Netanyahu’s reference to Amalek aligns with a long tradition of emphasizing historical memory in the face of contemporary threats. His office clarified that the invocation was not an incitement to genocide but a description of the “utterly evil actions perpetrated by the genocidal terrorists of Hamas on October 7th and the need to confront them.” Netanyahu himself called the distortion of the phrase “preposterous” and said it “reflects deep historical ignorance.””
Remarkably, none of the three BBC journalists covering this story bothered to investigate those selective and badly translated straw-clutching quotes – as well as any other of the claims that have already been refuted or the ones that do not stand up to examination – before blindly reproducing them in their reports.
Both those BBC reports repeat the famine narrative without any mention of the highly problematic methodology used by the IPC to arrive at its conclusion:
“Most of the population has also been repeatedly displaced; more than 90% of homes are estimated to be damaged or destroyed; the healthcare, water, sanitation and hygiene systems have collapsed; and UN-backed food security experts have declared a famine in Gaza City.”
Bowen:
“Among a long list of accusations is Israeli targeting of civilians that it has a legal obligation to protect, and the imposition of “inhumane conditions causing the death of Palestinians, including the deprivation of food, water and medicines”. That is a reference to the blockade that has produced a famine as well as widespread starvation, according to the IPC, the international body that assesses food emergencies.”
Gritten and Foulkes’ report promotes a link to the BBC’s September 1st report promoting the thoroughly discredited IAGS declaration of ‘genocide’ that BBC audiences have yet to be told was opposed by a larger number of genocide, Holocaust, and legal scholars.
Both reports note the ongoing case at the ICJ (that has been repeatedly misrepresented in BBC content), without any discussion of the significance of the publication of this UN CoI report before a ruling has been made.
Gritten and Foulkes:
“The International Court of Justice (ICJ) is currently hearing a case brought by South Africa that accuses Israeli forces of genocide, but it could take years to reach a conclusion. Israel has called the case “wholly unfounded” and based on “biased and false claims”.”
Bowen:
“At the International Court of Justice in The Hague, South Africa has brought a case that Israel has committed genocide against the Palestinians. It will take several years for the case to be adjudicated.”
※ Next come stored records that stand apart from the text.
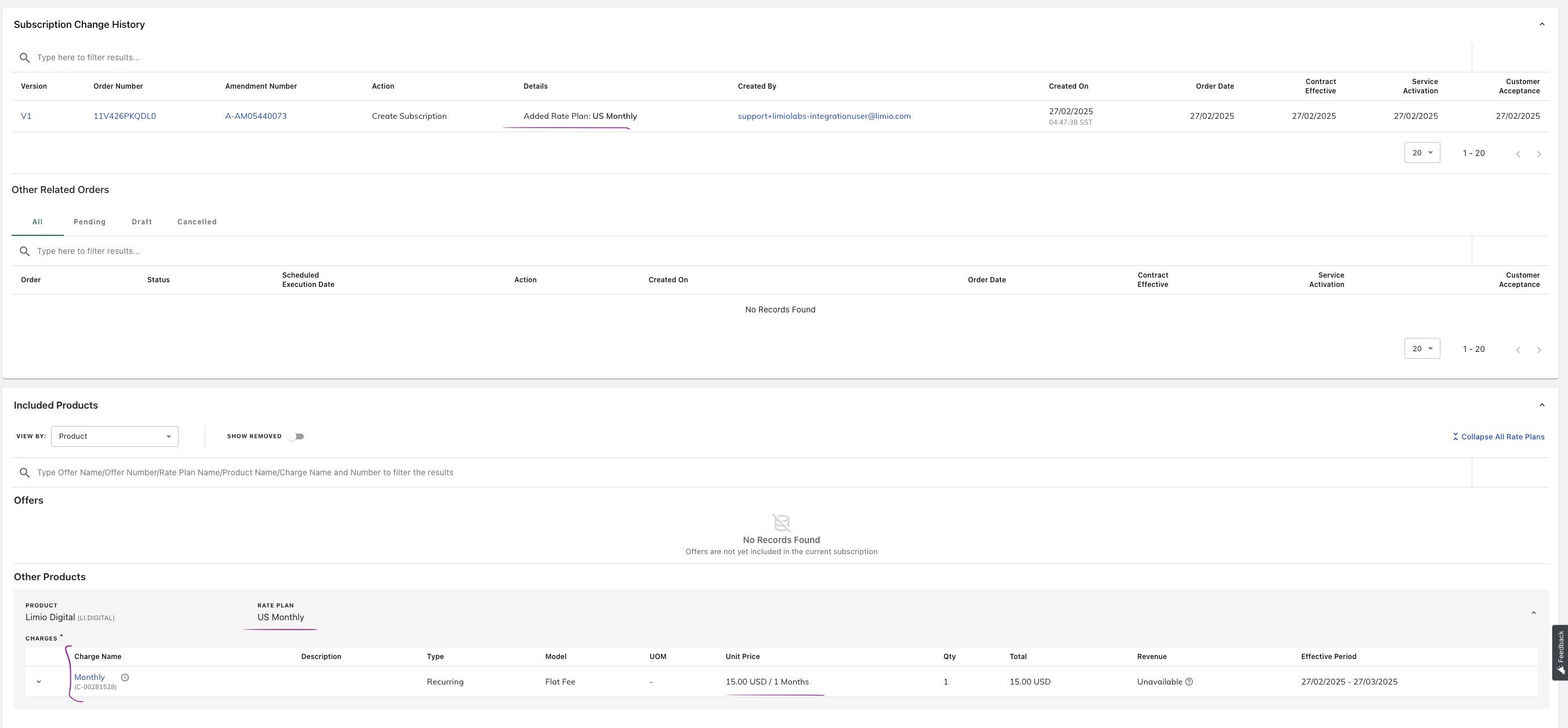The width and height of the screenshot is (1568, 728).
Task: Switch to the Cancelled orders tab
Action: point(197,222)
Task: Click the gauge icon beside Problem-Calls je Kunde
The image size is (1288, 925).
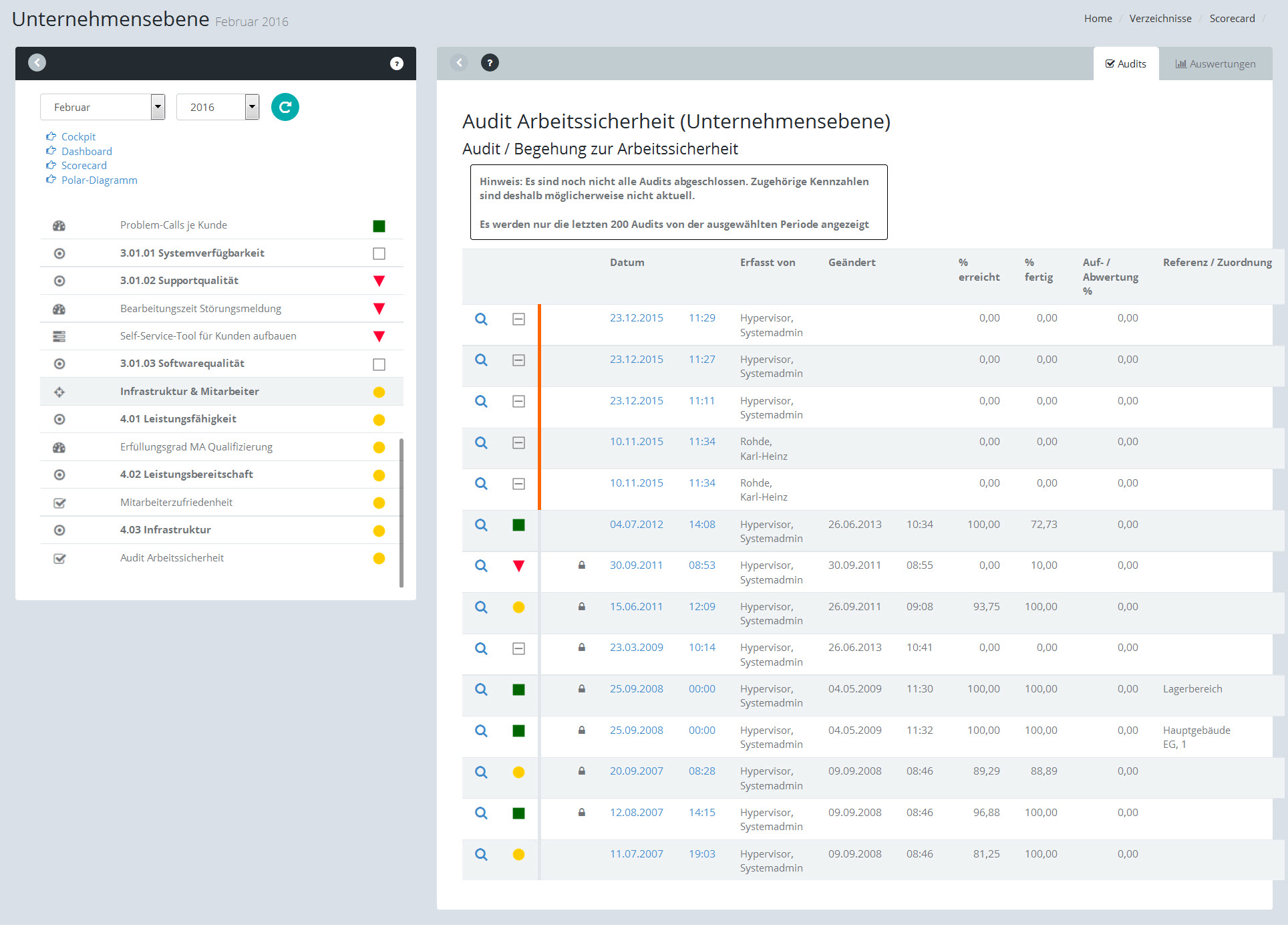Action: pyautogui.click(x=59, y=226)
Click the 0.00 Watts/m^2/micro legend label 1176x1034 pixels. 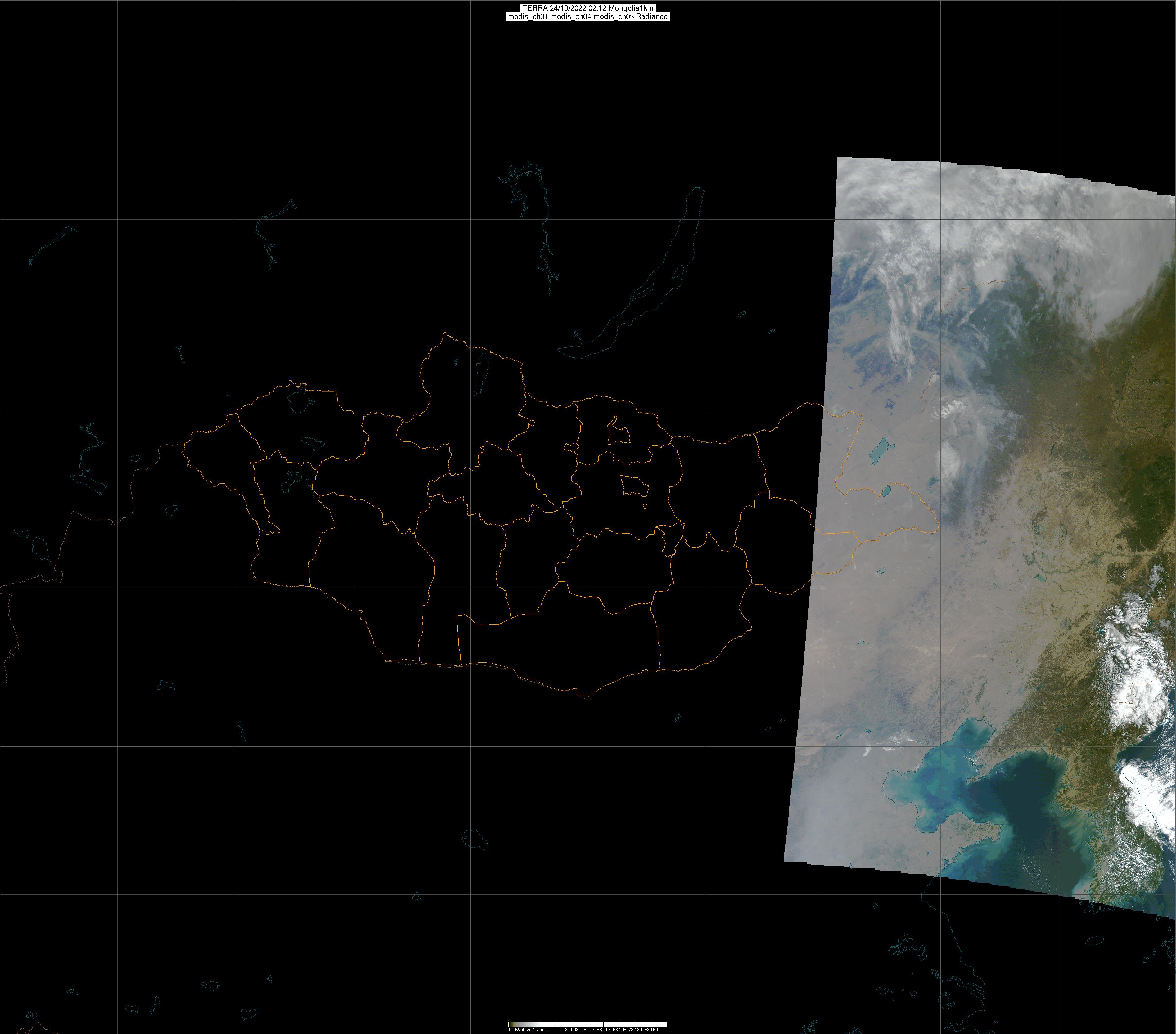coord(528,1030)
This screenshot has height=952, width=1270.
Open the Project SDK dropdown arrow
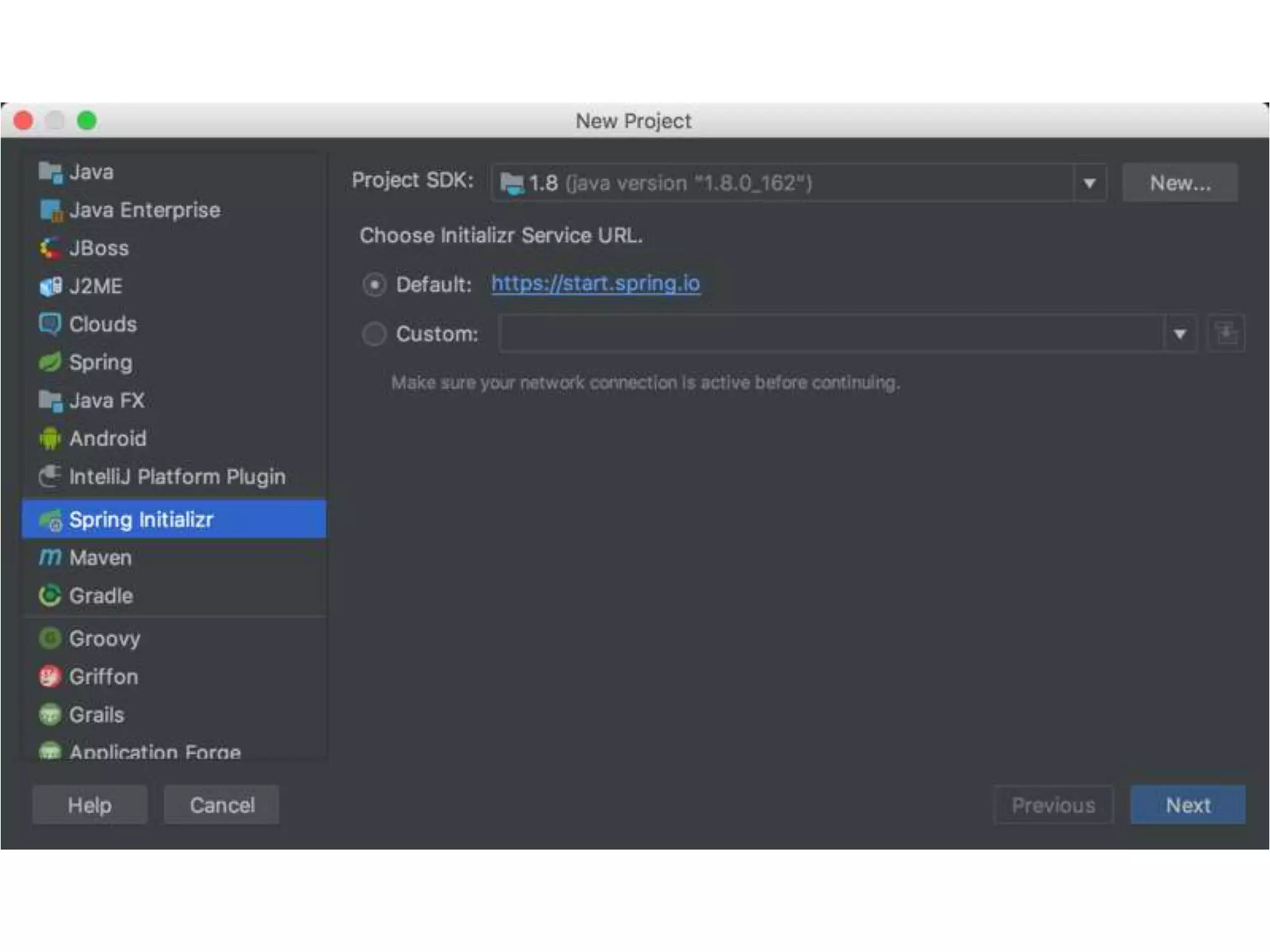pyautogui.click(x=1089, y=183)
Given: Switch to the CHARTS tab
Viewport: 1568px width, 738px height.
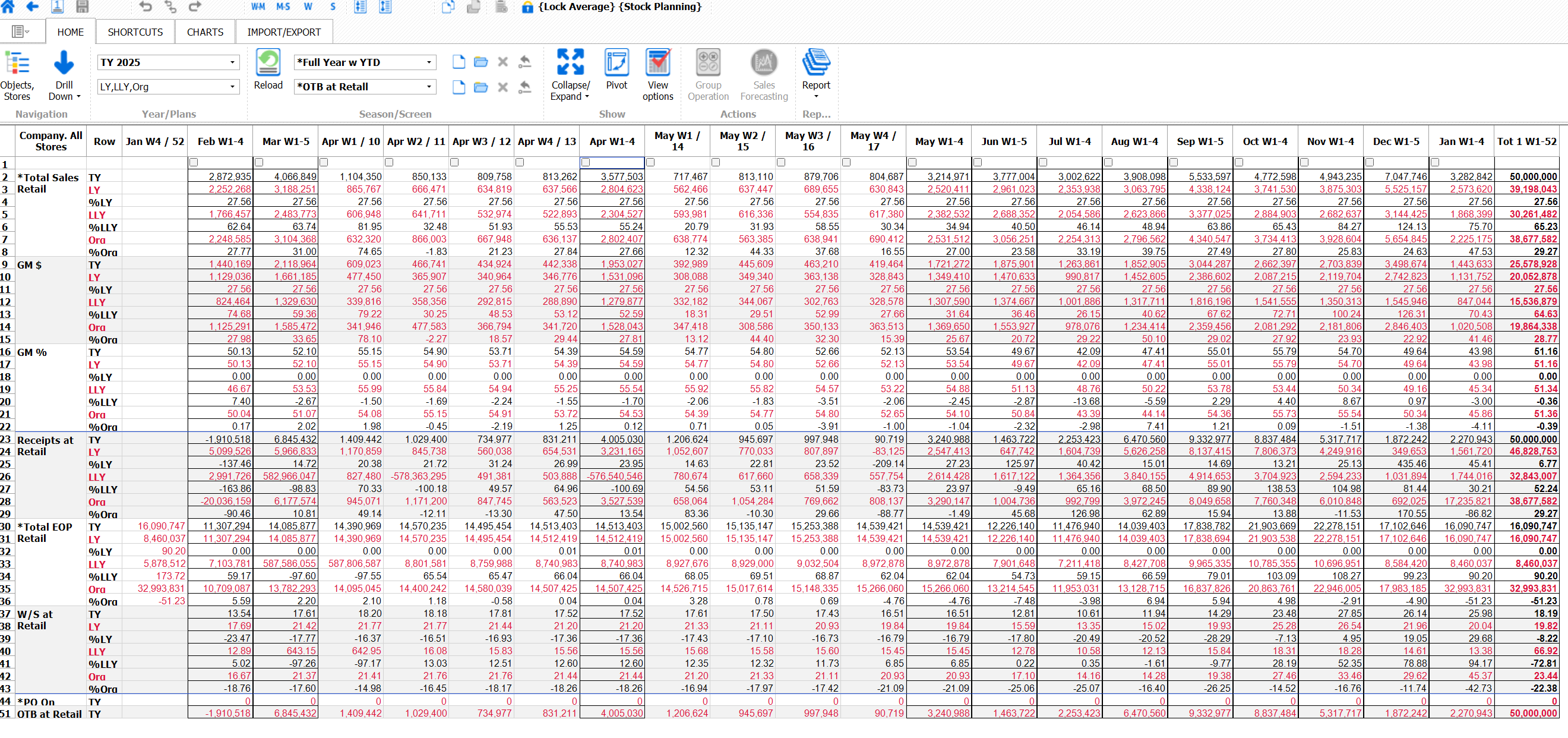Looking at the screenshot, I should [204, 31].
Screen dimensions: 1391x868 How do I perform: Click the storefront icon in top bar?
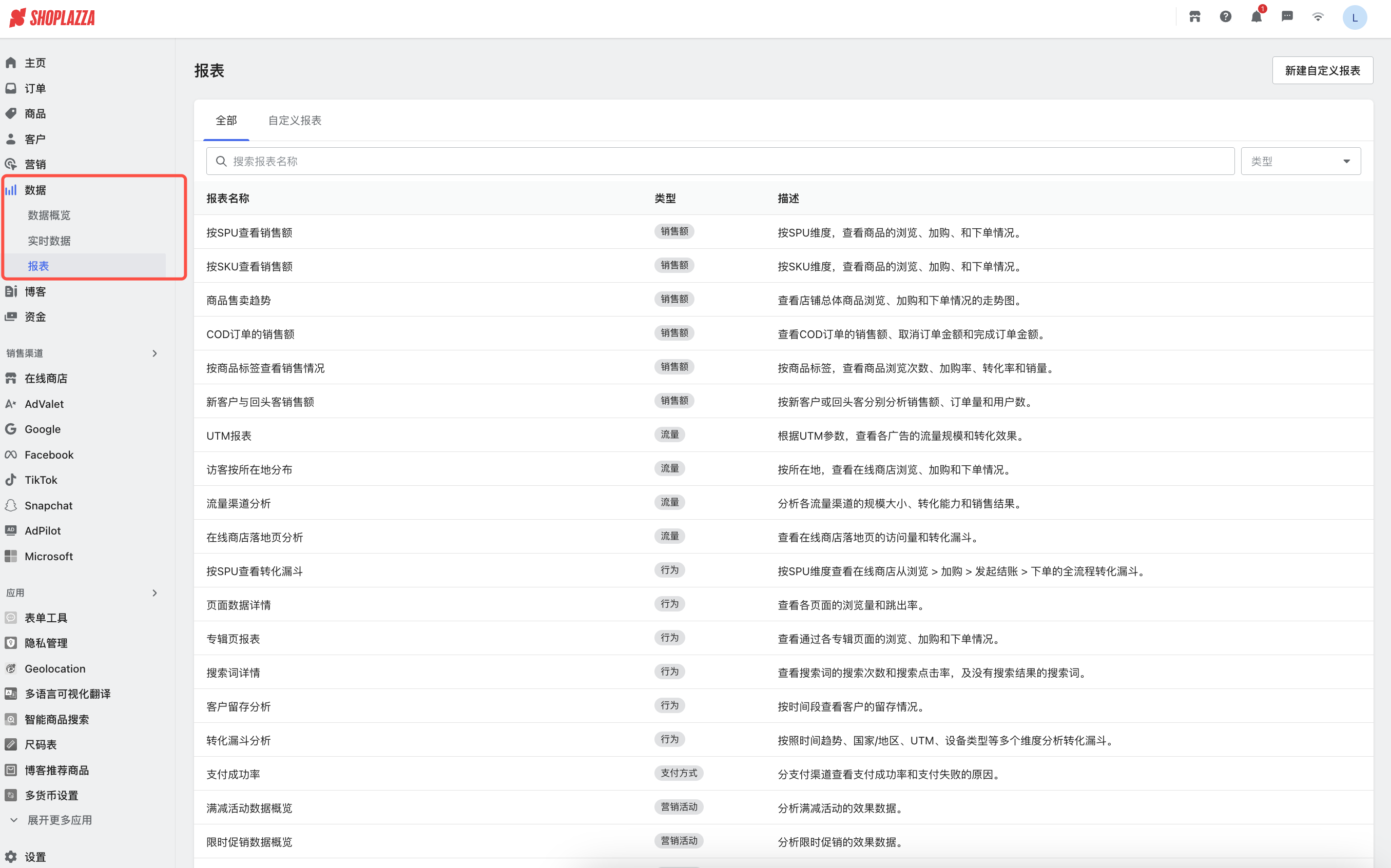[x=1194, y=17]
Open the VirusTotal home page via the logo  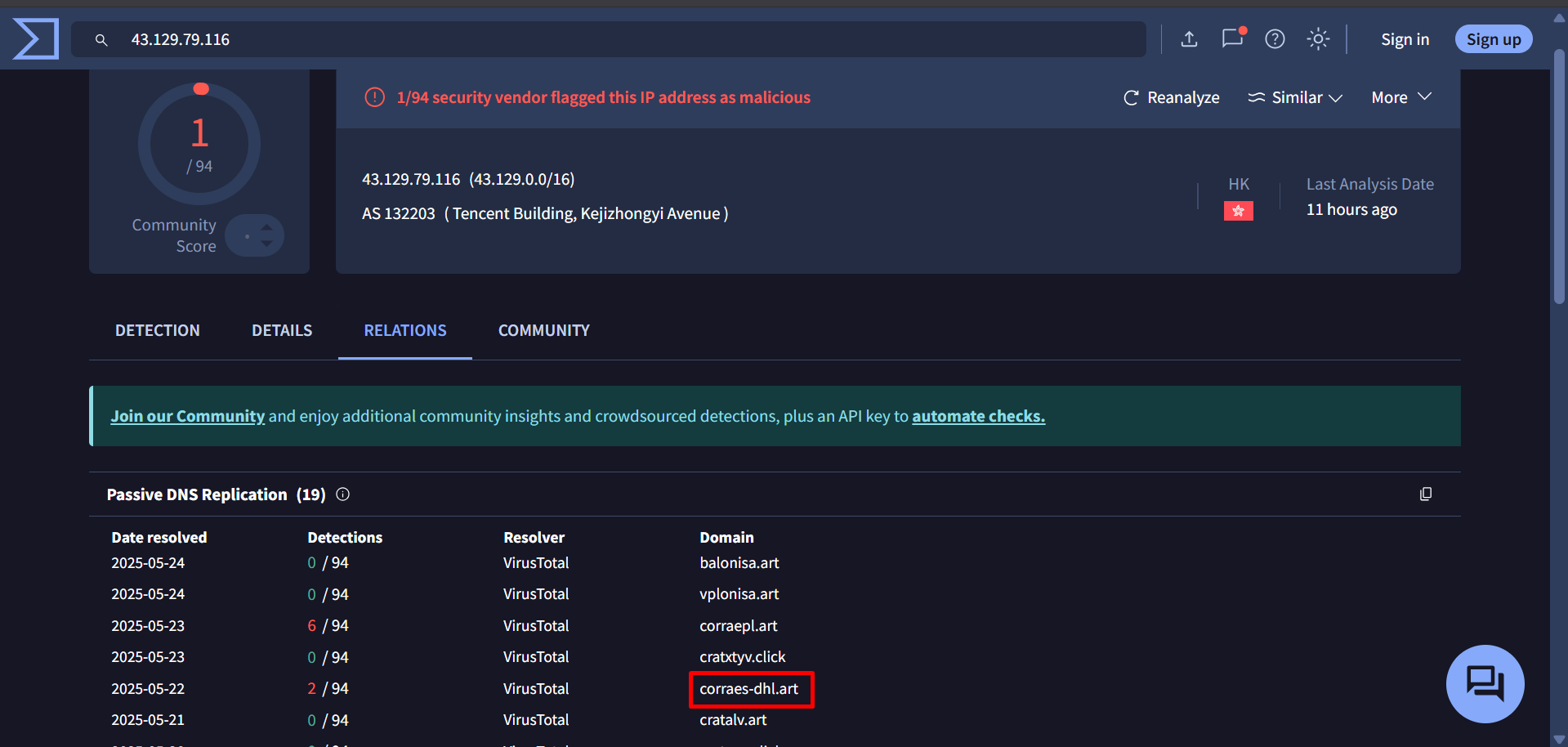36,38
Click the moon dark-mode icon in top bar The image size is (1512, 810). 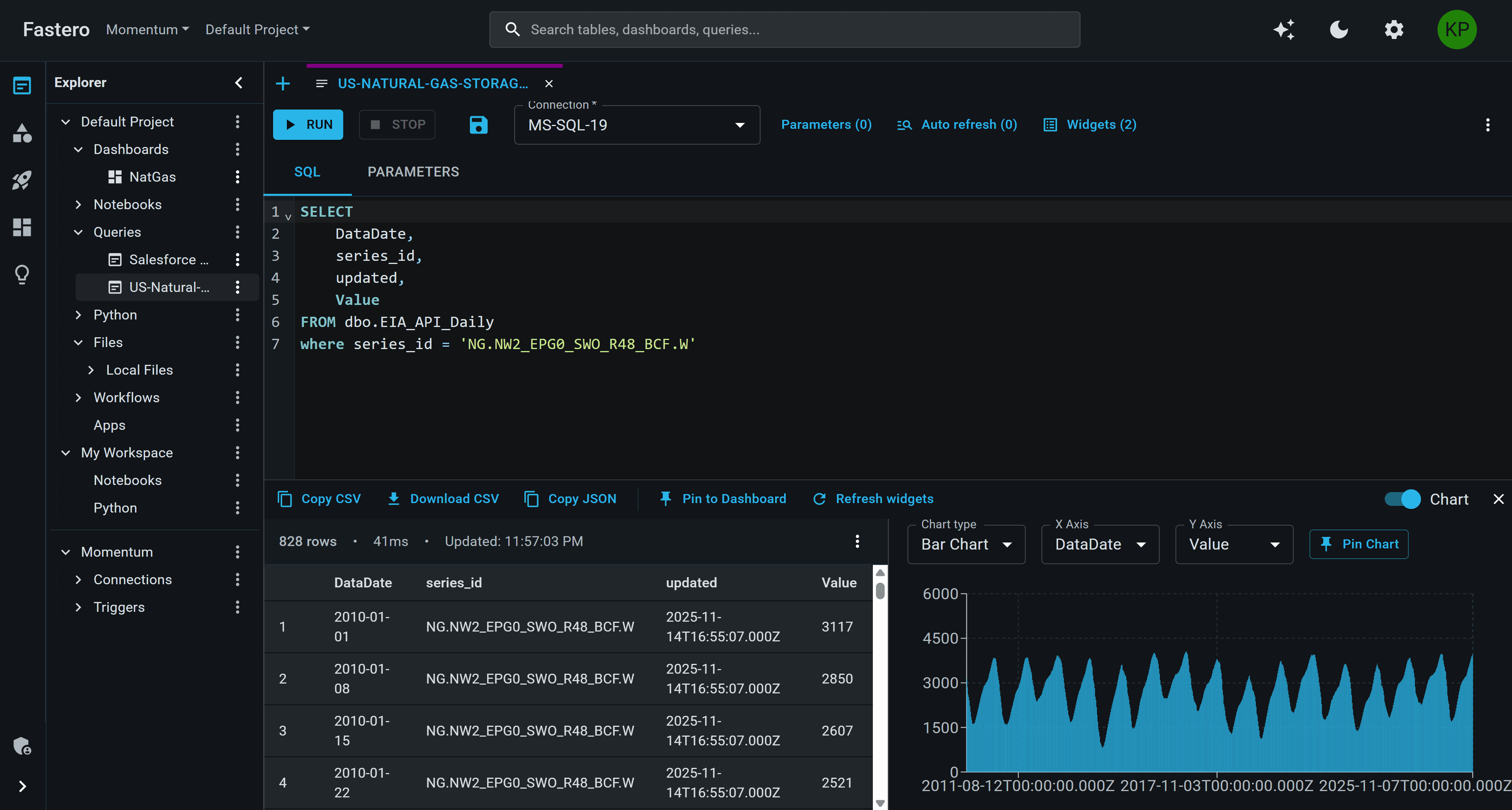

Given the BBC’s repeated promotion of the ‘genocide’ libel, it comes as no surprise to find the corporation rushing to uncritically amplify yet another politically motivated ‘report’ that promotes the corporation’s chosen narrative, once again without any attempt to explain to audiences the methodology and motivations of the long discredited commission that is responsible for this latest politicisation of the notion of expertise and cheapening of the crime of genocide.